Linda Craig

Linda Craig and the Clue on the Desert Trail by Ann Sheldon, 1962.
Linda and her friend, Kathy, are exploring Olvera Street in Los Angeles before a horse show when Kathy notices a strange man watching them. While the girls were shopping, Linda bought a small horse statue that reminded her of her own horse. As the girls finish lunch, Linda notices an odd symbol on the statue that looks like an arrowhead, but before she can study it more, the man grabs the horse and runs off. Linda tries to chase him down to get the horse back, but the man drops it and breaks it. Linda picks up the horse’s head and decides to go back to the shop where she bought it to see if she can get another one.
The shop doesn’t have another horse like the one Linda bought. It was unglazed, and the others are glazed. Disappointed, Linda goes on to the horse show, where she is taking part, along with her brother Bob and his friend Larry. At the show, they see the mysterious man again, and he apparently steals the broken head of the horse statue that Linda had kept. Bob thinks that maybe the man is some kind of smuggler and that there was something hidden in the head that Linda hadn’t noticed.
Linda goes back to the shop to talk to the owner again, and he tells her that the horse was a special order from Mexico for a man named Rico. Rico said that he was a traveling salesman and that he would collect the horse at the shop, but when he didn’t turn up to get it, the shop owner decided to sell it. Linda asks the shop owner to send her another horse statue like the broken one if one comes into his shop and reports all of this information to the police. Then, when she returns to the horse show, she finds a threatening message, warning her to “Beware. Stay away from C. Sello.” The note is signed with the symbol of an arrowhead, similar to the one on the horse statue. Linda also reports this note to the police, but she can’t resist trying to figure out who C. Sello is and how this person fits into the mystery of the possible smugglers.

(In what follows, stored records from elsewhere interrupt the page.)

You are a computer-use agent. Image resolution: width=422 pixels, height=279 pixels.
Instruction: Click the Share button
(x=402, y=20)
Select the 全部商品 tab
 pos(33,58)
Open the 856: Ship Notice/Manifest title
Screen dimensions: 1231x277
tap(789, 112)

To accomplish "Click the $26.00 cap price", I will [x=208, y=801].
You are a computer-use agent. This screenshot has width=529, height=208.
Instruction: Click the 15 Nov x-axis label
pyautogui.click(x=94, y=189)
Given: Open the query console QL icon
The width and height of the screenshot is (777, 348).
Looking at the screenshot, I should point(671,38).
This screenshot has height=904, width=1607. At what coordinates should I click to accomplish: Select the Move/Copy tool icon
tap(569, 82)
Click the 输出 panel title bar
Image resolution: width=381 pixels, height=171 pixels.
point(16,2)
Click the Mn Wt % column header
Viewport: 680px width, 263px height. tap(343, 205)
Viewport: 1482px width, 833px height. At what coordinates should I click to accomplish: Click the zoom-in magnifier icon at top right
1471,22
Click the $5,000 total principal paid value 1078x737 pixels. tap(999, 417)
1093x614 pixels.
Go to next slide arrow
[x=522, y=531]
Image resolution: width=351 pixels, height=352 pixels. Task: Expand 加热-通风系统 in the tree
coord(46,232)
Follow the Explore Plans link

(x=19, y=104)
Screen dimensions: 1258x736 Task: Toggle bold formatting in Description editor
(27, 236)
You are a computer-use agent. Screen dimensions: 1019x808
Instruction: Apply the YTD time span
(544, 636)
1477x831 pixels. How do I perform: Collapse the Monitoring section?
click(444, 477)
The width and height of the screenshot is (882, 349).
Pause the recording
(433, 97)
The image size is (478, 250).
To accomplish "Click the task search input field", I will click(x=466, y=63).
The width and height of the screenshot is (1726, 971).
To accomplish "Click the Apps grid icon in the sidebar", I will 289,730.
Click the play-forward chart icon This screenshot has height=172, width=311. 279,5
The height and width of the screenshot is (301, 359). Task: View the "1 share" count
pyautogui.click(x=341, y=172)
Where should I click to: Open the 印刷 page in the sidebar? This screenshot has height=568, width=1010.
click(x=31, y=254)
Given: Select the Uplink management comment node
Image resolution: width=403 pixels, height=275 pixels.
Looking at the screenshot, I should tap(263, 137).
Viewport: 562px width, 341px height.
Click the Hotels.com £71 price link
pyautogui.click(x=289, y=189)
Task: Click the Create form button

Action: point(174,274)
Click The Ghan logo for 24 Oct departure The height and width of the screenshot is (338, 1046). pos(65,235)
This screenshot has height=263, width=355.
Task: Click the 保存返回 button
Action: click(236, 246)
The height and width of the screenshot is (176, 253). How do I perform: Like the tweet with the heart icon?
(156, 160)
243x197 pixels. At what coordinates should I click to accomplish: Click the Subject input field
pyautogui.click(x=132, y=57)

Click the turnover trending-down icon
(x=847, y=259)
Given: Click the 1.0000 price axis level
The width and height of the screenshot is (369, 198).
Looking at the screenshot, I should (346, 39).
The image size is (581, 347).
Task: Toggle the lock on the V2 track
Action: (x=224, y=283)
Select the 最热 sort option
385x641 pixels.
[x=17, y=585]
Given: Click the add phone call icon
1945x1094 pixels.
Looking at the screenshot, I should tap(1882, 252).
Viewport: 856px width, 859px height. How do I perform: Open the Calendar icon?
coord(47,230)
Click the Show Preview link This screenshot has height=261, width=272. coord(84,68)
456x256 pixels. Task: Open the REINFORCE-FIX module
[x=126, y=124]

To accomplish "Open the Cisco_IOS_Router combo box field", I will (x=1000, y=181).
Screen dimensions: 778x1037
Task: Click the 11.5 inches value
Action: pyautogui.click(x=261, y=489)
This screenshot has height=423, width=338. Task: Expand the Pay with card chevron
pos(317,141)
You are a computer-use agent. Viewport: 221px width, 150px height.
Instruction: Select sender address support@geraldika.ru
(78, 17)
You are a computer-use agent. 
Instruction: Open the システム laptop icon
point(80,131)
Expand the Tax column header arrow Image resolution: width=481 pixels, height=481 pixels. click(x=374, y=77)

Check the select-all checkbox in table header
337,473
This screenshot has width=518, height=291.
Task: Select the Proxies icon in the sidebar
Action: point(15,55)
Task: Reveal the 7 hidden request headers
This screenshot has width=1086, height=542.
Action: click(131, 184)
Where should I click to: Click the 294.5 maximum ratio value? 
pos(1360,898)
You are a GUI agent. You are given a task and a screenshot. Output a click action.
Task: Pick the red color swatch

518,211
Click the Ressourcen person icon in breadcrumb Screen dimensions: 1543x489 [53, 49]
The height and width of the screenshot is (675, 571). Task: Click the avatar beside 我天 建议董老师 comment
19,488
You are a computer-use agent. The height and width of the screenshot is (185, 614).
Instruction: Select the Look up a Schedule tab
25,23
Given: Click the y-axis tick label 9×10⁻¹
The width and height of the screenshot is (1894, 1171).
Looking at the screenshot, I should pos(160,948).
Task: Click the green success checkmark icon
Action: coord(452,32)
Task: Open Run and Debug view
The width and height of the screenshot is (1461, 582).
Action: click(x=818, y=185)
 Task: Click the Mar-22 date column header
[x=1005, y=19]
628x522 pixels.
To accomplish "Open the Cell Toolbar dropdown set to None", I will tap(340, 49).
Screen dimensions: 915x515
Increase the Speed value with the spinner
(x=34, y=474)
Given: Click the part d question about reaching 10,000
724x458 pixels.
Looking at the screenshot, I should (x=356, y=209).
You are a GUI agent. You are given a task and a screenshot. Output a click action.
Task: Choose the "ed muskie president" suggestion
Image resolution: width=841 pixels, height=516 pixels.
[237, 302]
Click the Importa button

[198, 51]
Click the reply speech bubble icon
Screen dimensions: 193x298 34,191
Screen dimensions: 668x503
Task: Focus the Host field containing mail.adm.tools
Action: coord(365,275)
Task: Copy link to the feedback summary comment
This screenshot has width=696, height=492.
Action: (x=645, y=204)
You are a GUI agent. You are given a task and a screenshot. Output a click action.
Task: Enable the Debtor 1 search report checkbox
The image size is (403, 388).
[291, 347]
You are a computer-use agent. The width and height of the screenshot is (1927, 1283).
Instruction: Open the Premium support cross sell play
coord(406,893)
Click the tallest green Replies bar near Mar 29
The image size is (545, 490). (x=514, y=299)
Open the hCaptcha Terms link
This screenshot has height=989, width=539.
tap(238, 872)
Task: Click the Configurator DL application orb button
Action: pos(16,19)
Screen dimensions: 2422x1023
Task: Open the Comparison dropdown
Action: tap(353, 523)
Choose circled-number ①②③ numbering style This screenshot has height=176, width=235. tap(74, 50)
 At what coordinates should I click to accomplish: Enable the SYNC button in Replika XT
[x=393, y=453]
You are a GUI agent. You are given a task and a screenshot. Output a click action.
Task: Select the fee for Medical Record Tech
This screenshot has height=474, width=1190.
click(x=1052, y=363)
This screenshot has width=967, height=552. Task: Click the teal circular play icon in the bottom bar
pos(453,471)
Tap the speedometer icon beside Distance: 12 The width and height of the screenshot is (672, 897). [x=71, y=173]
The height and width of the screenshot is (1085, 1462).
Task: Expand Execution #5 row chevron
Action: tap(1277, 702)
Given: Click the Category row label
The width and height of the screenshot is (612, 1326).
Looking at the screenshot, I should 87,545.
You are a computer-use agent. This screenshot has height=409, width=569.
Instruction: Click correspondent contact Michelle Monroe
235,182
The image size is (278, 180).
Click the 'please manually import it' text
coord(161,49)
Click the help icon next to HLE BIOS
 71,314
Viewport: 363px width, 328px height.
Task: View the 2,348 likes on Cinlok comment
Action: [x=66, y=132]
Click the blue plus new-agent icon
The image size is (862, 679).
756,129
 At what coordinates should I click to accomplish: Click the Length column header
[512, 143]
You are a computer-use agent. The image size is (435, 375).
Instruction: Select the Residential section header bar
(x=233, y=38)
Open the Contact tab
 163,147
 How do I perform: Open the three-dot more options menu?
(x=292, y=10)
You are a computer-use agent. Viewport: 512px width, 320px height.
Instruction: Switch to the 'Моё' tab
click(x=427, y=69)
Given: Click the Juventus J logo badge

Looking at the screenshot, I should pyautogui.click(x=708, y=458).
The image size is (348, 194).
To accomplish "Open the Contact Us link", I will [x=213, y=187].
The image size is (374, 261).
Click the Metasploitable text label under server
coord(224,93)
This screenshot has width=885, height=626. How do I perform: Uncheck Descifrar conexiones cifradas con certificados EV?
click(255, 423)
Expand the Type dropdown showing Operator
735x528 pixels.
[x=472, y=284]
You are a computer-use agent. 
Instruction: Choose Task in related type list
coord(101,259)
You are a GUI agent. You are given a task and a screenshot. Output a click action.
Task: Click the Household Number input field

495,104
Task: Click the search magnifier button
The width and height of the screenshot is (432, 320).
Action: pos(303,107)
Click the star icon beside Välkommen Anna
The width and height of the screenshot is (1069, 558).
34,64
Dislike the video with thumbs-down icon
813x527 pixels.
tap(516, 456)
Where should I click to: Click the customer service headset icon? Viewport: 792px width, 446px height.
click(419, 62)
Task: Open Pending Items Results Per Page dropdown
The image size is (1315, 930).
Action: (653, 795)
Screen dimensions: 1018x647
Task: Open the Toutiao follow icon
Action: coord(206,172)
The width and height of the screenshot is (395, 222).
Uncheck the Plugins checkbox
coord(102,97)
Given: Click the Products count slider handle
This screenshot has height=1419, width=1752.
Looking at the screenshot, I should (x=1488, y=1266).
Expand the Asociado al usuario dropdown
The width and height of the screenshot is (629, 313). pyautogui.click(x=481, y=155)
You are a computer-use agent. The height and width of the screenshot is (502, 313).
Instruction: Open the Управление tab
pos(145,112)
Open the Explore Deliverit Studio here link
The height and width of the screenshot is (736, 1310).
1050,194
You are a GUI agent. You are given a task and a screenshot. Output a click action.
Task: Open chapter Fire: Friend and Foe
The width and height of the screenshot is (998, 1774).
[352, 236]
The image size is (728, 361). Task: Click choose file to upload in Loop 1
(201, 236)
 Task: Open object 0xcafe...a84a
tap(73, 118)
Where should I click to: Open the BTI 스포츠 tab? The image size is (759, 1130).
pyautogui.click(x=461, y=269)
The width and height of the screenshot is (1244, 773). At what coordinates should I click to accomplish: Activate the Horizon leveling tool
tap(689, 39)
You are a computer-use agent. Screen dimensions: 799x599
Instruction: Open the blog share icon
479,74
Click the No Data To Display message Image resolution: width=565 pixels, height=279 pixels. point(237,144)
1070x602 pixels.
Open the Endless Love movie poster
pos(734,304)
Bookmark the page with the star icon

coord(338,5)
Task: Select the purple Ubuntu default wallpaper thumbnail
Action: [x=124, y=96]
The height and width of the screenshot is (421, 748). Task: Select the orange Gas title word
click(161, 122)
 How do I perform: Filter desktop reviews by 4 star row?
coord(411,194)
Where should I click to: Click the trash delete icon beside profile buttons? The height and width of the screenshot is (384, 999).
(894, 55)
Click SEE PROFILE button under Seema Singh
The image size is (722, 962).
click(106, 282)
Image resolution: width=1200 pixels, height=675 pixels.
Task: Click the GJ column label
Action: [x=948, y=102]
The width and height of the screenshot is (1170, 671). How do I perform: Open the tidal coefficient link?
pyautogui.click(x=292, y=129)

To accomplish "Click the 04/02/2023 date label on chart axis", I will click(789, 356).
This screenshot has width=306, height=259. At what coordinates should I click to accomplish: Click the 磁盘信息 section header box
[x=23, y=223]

Soon after, the shop owner calls Linda to say that another horse statue did come into the shop and that he has sent it to her but now someone has broken into his shop and smashed every horse statue he has. Realizing that what they wanted was not in the shop, the bad guys are soon on Linda’s trail, even kidnapping one of her friends by mistake, thinking that it’s her. They even try to poison Linda’s horse!
At the end of a desert trail, the Mojave Trail, there is a ghost town with sinister characters and old cliff dwellings with Native American petroglyphs that may hold part of the secret to the mystery.
The story contains some anecdotes about California history, which is interesting. I have to admit, though, that I thought that the warning note for Linda was pretty silly. C. Sello turns out to not be a person but a clue about what the smugglers are smuggling, and they didn’t have to tell Linda what it was because she hadn’t heard about it at that point and wouldn’t have any reason to know what they were talking about. If they really wanted to get her to leave them alone, they could have left a more vague warning that didn’t include any clues like “Go home!” or “Go away!”